Individuals, families and institutions are reimagining the holiday season, stretching from Thanksgiving through New Year’s Day. Regardless of how people typically celebrate the holidays, everyone may need to alter their traditions this year due to canceled events and new stay-at-home restrictions.
In Massachusetts, Governor Charlie Baker has implemented new COVID-19 restrictions that will affect holiday gatherings and traveling. Baker announced that anyone who leaves the state must quarantine for 14 days or produce a negative COVID-19 test result within 72 hours before arriving in Massachusetts. Everyone in the state over the age of five must wear a mask in public, no matter the distance to anyone else. All gatherings must end by 9:30 p.m., and everyone must be in their homes from 10:00 p.m. to 5:00 a.m.

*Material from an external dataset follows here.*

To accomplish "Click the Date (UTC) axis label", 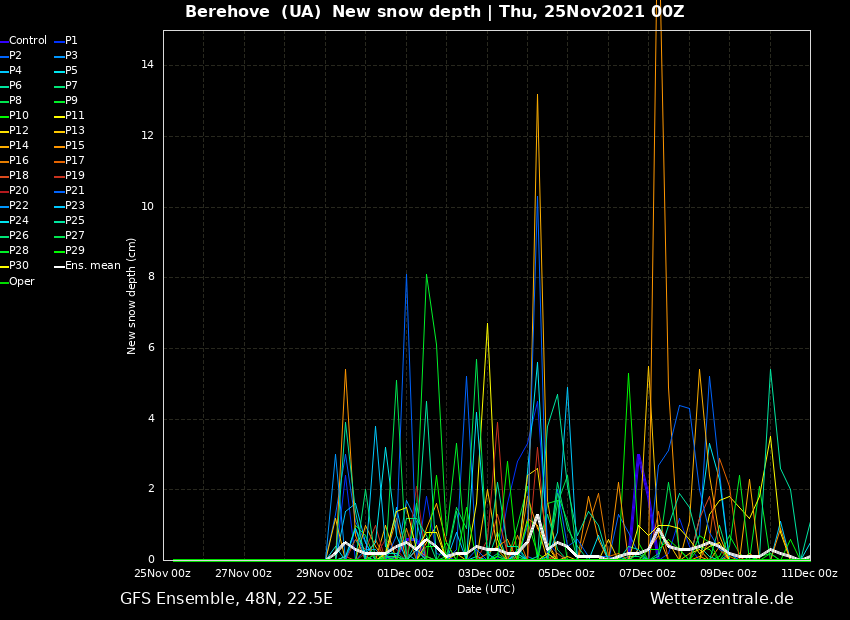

At Dana Hall, after Thanksgiving break the entire school will participate in a distance learning model the week of November 30 to December 4. All faculty and students are required to have a negative COVID-19 test before returning to campus. After Thanksgiving, local remote students will have the option to return to the hybrid learning model if they wish. There will also be a week of entirely distance learning after winter break.
With the new state restrictions, only ten people can gather inside and 25 people can gather outside. Maggie Noone ’21 said that, while normally she and her family members gather at her grandmother’s house for Thanksgiving, “now we are all eating dinner at our own houses and going to her house for dessert and eating it outside while socially distant.”

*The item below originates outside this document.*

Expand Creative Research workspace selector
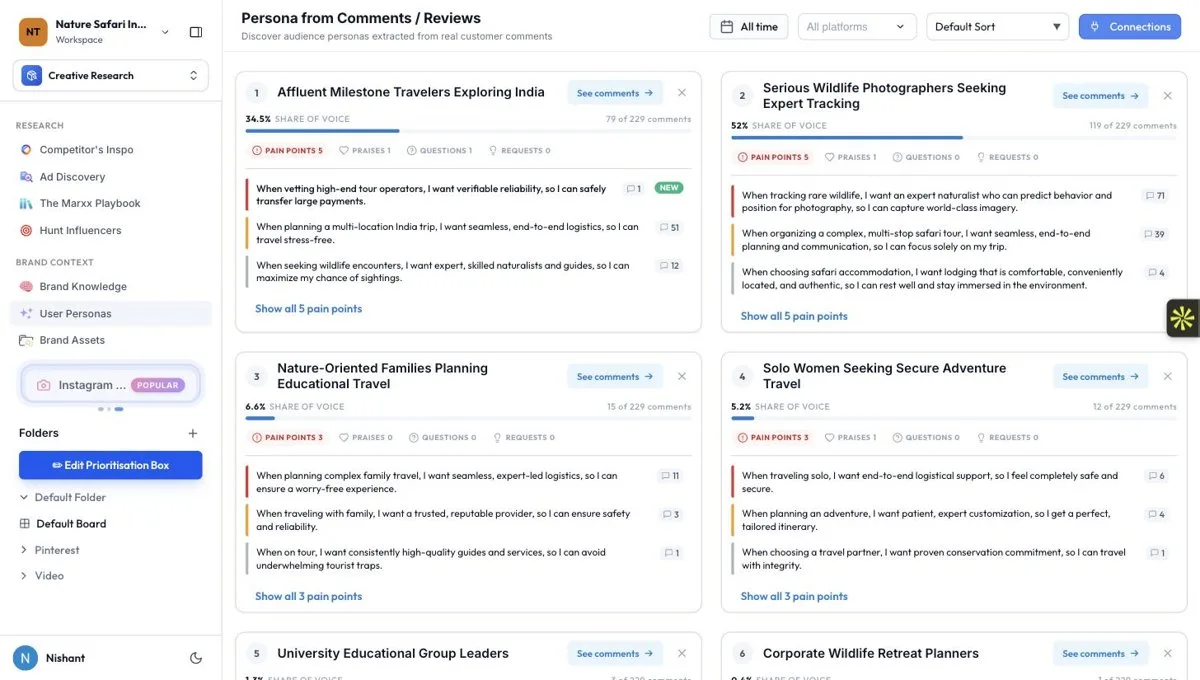Screen dimensions: 1200x680 point(111,76)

The Macy’s Thanksgiving Day Parade, an annual event that for many Americans marks the beginning of the holiday season, took place this year for the 94th time, but in a very different format. Viewers watched all pre-recorded performances. The flying of the balloons was live from outside the Macy’s flagship store in New York City. Repeat parade watchers noticed that a key part of the parade, the human balloon handlers, were missing as this year all balloons were handled by vehicles instead. Phoebe Frechette ’22, who was at the Macy’s Day Parade last year, noted that “The human balloon handlers are such a key part of the parade so it is sad to know that they will not be dressed up this year, handing out candy and waving.”
IHeart Radio’s Jingle Ball is a concert that many tweens are sad to miss this year. While an in-person concert was not in the cards for this year, iHeart Radio, in collaboration with artists like Harry Styles, Billie Eilish, Shawn Mendes and Lewis Capaldi, is moving the concert to be a fully virtual event on December 10. Artists will be videoed apart, and the program will be edited together. Admission to this event is free.
Something that will stay the same this year regardless of the pandemic is gift giving throughout the holiday season. However, this year it is more important than ever to think ahead due to the slower shipping that has come with COVID- 19. United Parcel Service warns that December 15 is the last day to ship gifts out (with ground shipping) with guaranteed delivery by December 24.
At Dana Hall, the Turkey Boxes, through which the School community contributes to Thanksgiving dinners for the food pantry clients of the Union United Methodist Church in Boston, did not happen this year due to the pandemic. Thanksgiving Convocation, which is usually a time where the whole school gathers together in Bardwell, took place virtually on November 20 during an All-School Meeting. The junior class play, Revels, will be completely virtual this year.
Image: An Old World Christmas holiday ornament, featured in Yahoo! Finance.